Sugar does, however, have some gaps and flaws that might need attention in any further production.
Sugar (Sherman) is a fictional boxing champion. He is born to Mamma ( Papas) in a shrill birthing scene performed in a goofy clown style. He emerges from between Mamma's legs as a fully dressed boxer.
We follow Sugar's life and career from birth through his early childhood Mamma feeds him on Sustain cereal that miraculously makes him grow into a huge fighter.
He trains for the boxing ring, accidentally knocks out his trainer, fights a big, bad Jamaican, falls in love and, finally, wins the World Heavyweight Championship.
Sherman and Papas perform in traditional red clown noses. In classic clown form , they postpone all action, perform directly to the audience, charm and engage us.
One of their comic signatures is that they make a meal of scene changes. They put on special see-in-the-dark spectacles and take forever to moving a table and changing costumes.
What makes it funny is that we can see every silly thing they do in their pseudo darkness.

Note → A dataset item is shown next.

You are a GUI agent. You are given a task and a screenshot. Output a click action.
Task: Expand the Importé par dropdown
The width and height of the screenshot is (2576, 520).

This device is funny initially but is laboured and over-used by the end of the show. We know the gag by the third time then it stops being funny.
Papas and Sherman play dual roles: their actor-clown personae as well as the characters in Sugar's story.
They address the audience as Boris ( Sherman) and Bertie (Papas). Boris has a Russian name but a wonderfully fake French accent. Bertie seems to be from somewhere between Greece or the Baltic.
Both actors have delightfully mobile faces. They grimace and pout, grin and squint at us as Bertie and Boris fumble their way through their Story of Sugar's career.
With some tightening of the script and action, this will make a sweet clown show. We may look forward to their upcoming show: Russian Soup.